Dokumenttext:
━━━━━━━━━━━━━━━━━━━━

Treffpunkt ist um 14 Uhr auf der Brücke, die nahe dem Kunst­museum über den Münchner Eisbach führt. Genau an der Stelle im Englischen Garten, an der Surfer zu jeder Jahreszeit versuchen, die erstaunlich ­hohe Welle des Bachs zu bezwingen. Bis 13.55 Uhr ist noch keine Limousine vorgefahren, auch kein Taxi hat ihn zur Eisbachwelle gebracht. Ein paar Minuten später steigt jemand vom Fahrrad und stellt sich vor: "Jan Ehrhardt, freut mich!"

"Sehr viel Zeit für Sport habe ich nicht mehr, deshalb fahre ich wenigstens mit dem Fahrrad in die Firma und zurück", berichtet der Portfoliomanager. Rund zehn Kilometer sind es von seiner Münchner Wohnung bis nach Pullach, dem Sitz des Vermögensverwalters DJE Kapital. 2003 ist er in das ­Unternehmen eingestiegen, das sein Vater Jens Ehrhardt 1974 gegründet hat.

Mit der Börse aufgewachsen
Den Weg durch den Englischen Garten, den sich Jan Ehrhardt für den heutigen Spaziergang ausgesucht hat, geht er gern. Er liebt München. Ganz in der Nähe ist er geboren, da war die Dr. Jens Ehrhardt Vermögensverwaltung, wie DJE Kapital ursprünglich hieß, schon ein Jahr alt. Ist der Sohn des Firmengründers also praktisch mit Aktienkursen, Börsenhochs und -abstürzen aufgewachsen?

"Ja", sagt Ehrhardt. "Ich habe schon als Kind in den Büros der Firma gespielt." Etwas anderes als Fonds managen wollte er beruflich eigentlich nie anfangen. "In der zwölften Klasse habe ich in meiner Facharbeit einen Vergleich zwischen dem FMM-Fonds und anderen Fonds angestellt", berichtet Ehrhardt. Den FMM-Fonds hatte Vater Jens 1987 als erstes Portfolio aufgelegt. Nach dem Abitur studiert Jan Ehrhardt ­Betriebswirtschaftslehre an der Universität St. Gallen, seine Diplomarbeit behandelt die Performancemessung von Investmentfonds. Sein erster Job führt ihn nach New York, wo Ehrhardt für die Credit Suisse Technologieaktien analysiert. Anfang 2003 kehrt er schließlich nach Deutschland zurück.

━━━━━━━━━━━━━━━━━━━━

Extrahierte Daten:
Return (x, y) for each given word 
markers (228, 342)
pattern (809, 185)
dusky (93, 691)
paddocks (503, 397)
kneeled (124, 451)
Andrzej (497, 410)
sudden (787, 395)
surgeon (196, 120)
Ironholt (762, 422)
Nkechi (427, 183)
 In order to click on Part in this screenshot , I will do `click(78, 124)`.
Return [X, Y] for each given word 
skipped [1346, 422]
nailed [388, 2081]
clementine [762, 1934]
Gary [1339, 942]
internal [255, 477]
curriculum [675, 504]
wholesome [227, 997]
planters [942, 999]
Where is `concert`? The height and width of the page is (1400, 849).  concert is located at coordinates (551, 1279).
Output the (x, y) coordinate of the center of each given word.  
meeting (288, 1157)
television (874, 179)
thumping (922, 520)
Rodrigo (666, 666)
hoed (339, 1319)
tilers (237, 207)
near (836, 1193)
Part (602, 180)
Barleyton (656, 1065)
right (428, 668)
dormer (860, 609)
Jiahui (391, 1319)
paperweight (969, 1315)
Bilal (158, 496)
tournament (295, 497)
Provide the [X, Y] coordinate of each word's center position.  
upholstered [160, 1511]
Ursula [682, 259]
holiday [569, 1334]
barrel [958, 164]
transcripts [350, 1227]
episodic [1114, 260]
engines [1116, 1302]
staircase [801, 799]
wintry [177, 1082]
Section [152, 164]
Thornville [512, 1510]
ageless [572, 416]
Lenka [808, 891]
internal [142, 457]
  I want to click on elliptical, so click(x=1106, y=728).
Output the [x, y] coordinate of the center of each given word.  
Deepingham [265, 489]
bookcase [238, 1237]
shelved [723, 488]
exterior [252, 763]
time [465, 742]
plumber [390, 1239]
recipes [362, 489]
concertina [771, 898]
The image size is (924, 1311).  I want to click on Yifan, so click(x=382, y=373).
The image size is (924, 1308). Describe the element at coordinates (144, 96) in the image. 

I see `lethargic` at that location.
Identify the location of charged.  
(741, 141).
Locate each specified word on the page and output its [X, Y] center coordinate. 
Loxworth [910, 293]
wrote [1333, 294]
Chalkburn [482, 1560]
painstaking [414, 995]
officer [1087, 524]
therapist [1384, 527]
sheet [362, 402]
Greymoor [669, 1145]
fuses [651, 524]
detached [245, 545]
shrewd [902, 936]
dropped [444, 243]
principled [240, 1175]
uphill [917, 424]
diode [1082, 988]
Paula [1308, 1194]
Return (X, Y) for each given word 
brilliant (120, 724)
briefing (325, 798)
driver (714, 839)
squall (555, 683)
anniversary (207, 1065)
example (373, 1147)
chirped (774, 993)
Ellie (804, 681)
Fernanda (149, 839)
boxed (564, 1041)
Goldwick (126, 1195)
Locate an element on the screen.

━━━━━━━━━━━━━━━━━━━━

Aufgaben:
1. Übertrage aus dem Dokumenttext über Jan Ehrhardt den Satz „Rund zehn Kilometer sind es von seiner Münchner Wohnung bis nach Pullach, dem Sitz des Vermögensverwalters DJE Kapital.“ ins Englische.
2. Schreibe den Dokumenttext über Jan Ehrhardt im Anschluss an seinen letzten Satz weiter.

Lösungen:
1. It is around ten kilometers from his Munich apartment to Pullach, the headquarters of the asset manager DJE Kapital.

2.
Völlige Freiheit
Am 27. Januar 2003 legt die Vermögensverwaltung den Fonds DJE Dividende & Substanz auf. Mit einem Volumen von 15 Millionen Euro geht er an den Start, heute sind es rund 1,1 Milliarden Euro. "Toll war, dass ich den Fonds von ­Anfang an ganz allein managen durfte", sagt Ehrhardt. "Mein Vater hat mir völligen Freiraum gelassen – auch die Freiheit, meine eigenen Fehler zu machen."

So gravierend können die Fehlentscheidungen nicht gewesen sein, denn heute bewegt Jan Ehrhardt neben dem Dividende & Substanz mit großem Erfolg den aktuellen Bestsellerfonds DJE  Zins & Dividende sowie den DJE Asia High Dividend, zudem den DWS Concept DJE Globale Aktien und zwei weitere Mandate für große Kunden. 

Im Frühjahr geht’s nach Asien
Am Fuße des Chinesischen Turms, einer 25 Meter hohen Pagode aus dem Jahr 1790, herrscht Hochbetrieb. Der Biergarten hat zum ers­ten Mal in diesem Jahr geöffnet. "Jedes Jahr, wenn es wärmer wird, freue ich mich", sagt Ehrhardt. "Ich weiß dann, dass es bald wieder so weit ist, dass ich nach Asien fliegen kann", erklärt er. Dieses Jahr ist Hongkong das Ziel, dort wird er Firmen besuchen.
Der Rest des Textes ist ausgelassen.